Subway Station Information (Source: Public Data Portal)

Technology Stack:

Data Processing: Apache Spark
Data Storage: Delta Lake, PostgreSQL
Visualization: Apache Superset
Development Environment: Jupyter Notebook
Platform: DIP Portal

Data Visualization

Data visualization is a key element that helps us intuitively understand complex data. In this project, we implemented 3 dashboards using Apache Superset.

Dashboard 1: Station-wise Ridership Trends

Station Ridership Trends

Key Features:

Time Series Analysis: Monthly ridership trend visualization
Dynamic Filters: Dynamic filtering by line and station
Interaction: Detailed analysis through drill-down

Key Insights:

Sharp decline in ridership from early 2020 due to COVID-19 impact, with low ridership continuing until 2022
Gradual increase in ridership from late 2022, with stable usage patterns established after 2023
Confirmed seasonal characteristics with regular minor fluctuations

Dashboard 2: Daily Average Ridership by Line

Daily Average Ridership by Line

Key Features:

Density Analysis: Overview of ridership density by line
Dynamic Filters: Filtering by line and usage month
Ranking Analysis: Dynamic station ranking sorting capability

Key Insights:

Confirmed downtown-concentrated transportation usage patterns such as Seoul Station on Line 1 and Gangnam Station on Line 2
Clear ridership gap between major transfer stations and regular stations
Confirmed normal subway usage patterns with similar boarding and alighting passenger numbers at most stations

Dashboard 3: Ridership by Day of Week

Ridership by Day of Week

Key Features:

Density Analysis: Overview of ridership ratios by day of week, by line and station
Dynamic Filters: Filtering by line and usage year
Ranking Analysis: Sorting by day of week ranking
Other: Time-based analysis would be possible if raw data included usage hours, but only daily data is available, making hourly analysis impossible

Key Insights:

Friday shows the highest usage rate among weekdays, with other weekdays showing even distribution (TGIF phenomenon)
Weekday vs Weekend gap: Weekend (Saturday/Sunday) usage rates are significantly lower than weekdays, confirming commuting/school-centered usage patterns
Minimal Monday blues effect: Similar levels to Tuesday

Project Environment Setup

This project can build all necessary environments with simple operations through the DIP (Data Intelligence Platform) portal.

Required Service Catalog

Kubeflow: Workflow management linked with Jupyter Notebook
PostgreSQL: Data storage and management
Apache Superset: Data visualization and dashboard

Step-by-Step Environment Setup Guide

DIP administrator first creates the project and manager account.
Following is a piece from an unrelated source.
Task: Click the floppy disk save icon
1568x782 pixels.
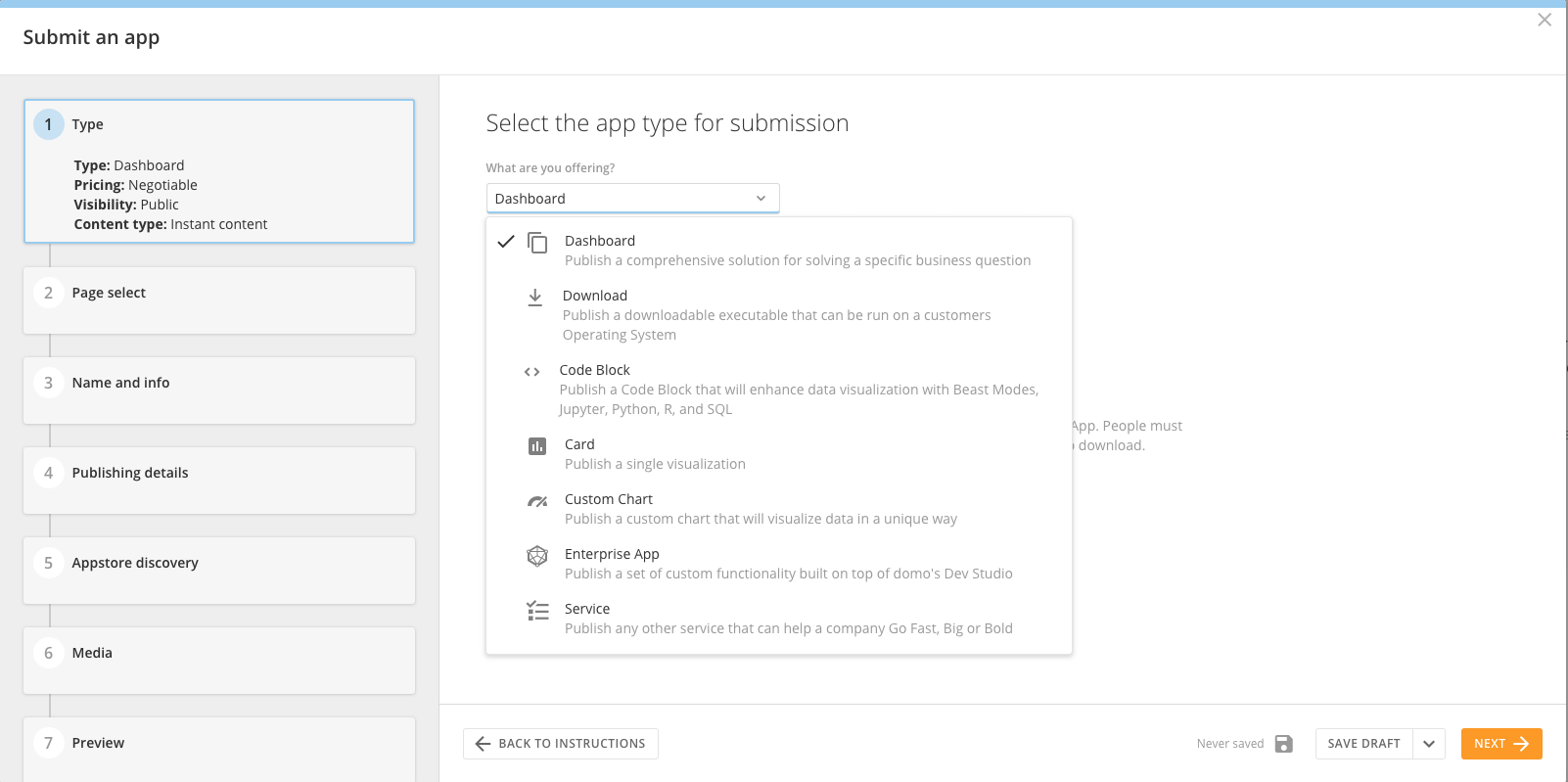Action: pyautogui.click(x=1284, y=744)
After logging in with the created account, view the project list assigned to the manager and select the catalog creation menu.
01-DIP login
02-create-catalog

Step 2: Kubeflow Catalog Creation

Select Kubeflow from the catalog creation menu
Enter catalog version and name
Click create button to generate catalog

Step 3: PostgreSQL Catalog Creation

Select PostgreSQL catalog
Enter catalog version and name
Click create button to build database environment

Step 4: Superset Catalog Creation

Select Apache Superset catalog
Enter catalog version and name
Click create button to build visualization environment

Step 5: Catalog Status Verification

In the catalog inquiry screen, you can monitor the deployment status and service status of each catalog created by project unit in real-time.
06-catalog-list

Step 6: PostgreSQL Connection Information Verification

The pg-host and pg-port information for accessing PostgreSQL from applications can be found in the detailed information screen of the corresponding catalog.
07-pg-host-info

Step 7: Jupyter Notebook Environment Creation

To build a JupyterLab environment for Python code development, create a notebook instance through the Kubeflow service link.
08-create-notebook
09-create-notebook2

Step 8: Development Environment Access

Clicking the Connect link in Jupyter Notebook provides access to an environment where you can develop necessary applications using Python code.
10-connect-jupyter
11-jupyterlab

Data Pipeline Design and Implementation

Step 1: Data Collection and Preprocessing

The raw data in CSV format collected from the Public Data Portal had the following characteristics:

Data Scale: Daily aggregated data for 10 years and 4 months
Source Data Information:
1. Boarding/alighting passenger information by line/station/day (CARD_SUBWAY_MONTH_{WK_YM}.csv) - all files
2. Subway station information (Seoul Transportation Corporation_Subway Station Information by Line.csv) - 1 final file
Data Quality Issues:
1. Inconsistent line names and station names between the two source datasets
2. Occasional Korean character corruption: resolved by saving as UTF-8 CSV in Excel
3. Spark errors when special characters exist in the first row (labels): resolved by removing special characters before saving

Step 2: PostgreSQL Data Mart Model Creation

Configured optimized PostgreSQL data model for analysis:

-- Create subway passenger information table
CREATE TABLE subway_passengers (
    use_date varchar(8) not null, -- Usage date
    line_no varchar(100) not NULL, -- Line name
    station_name varchar(100) not NULL, -- Station name
    pass_in numeric(13) NULL, -- Boarding passengers
    pass_out numeric(13) NULL, -- Alighting passengers
    reg_date varchar(8) null -- Registration date
);
create index subway_passengers_idk1 on subway_passengers (use_date, line_no, station_name);

-- Create subway station information table
CREATE TABLE subway_info (
    station_name varchar(100) not NULL, -- Station name
    line_no varchar(100) not NULL, -- Line name
    station_cd varchar(10), -- Station code (for sorting)
    station_cd_external varchar(10), -- Station code (external)
    station_ename varchar(100), -- Station name (English)
    station_cname varchar(100), -- Station name (Chinese)
    station_jname varchar(100) -- Station name (Japanese)
);
create index subway_info_idk1 on subway_info (station_name, line_no, station_cd);

Step 3: Spark-based Data Transformation (CSV → Delta → PostgreSQL)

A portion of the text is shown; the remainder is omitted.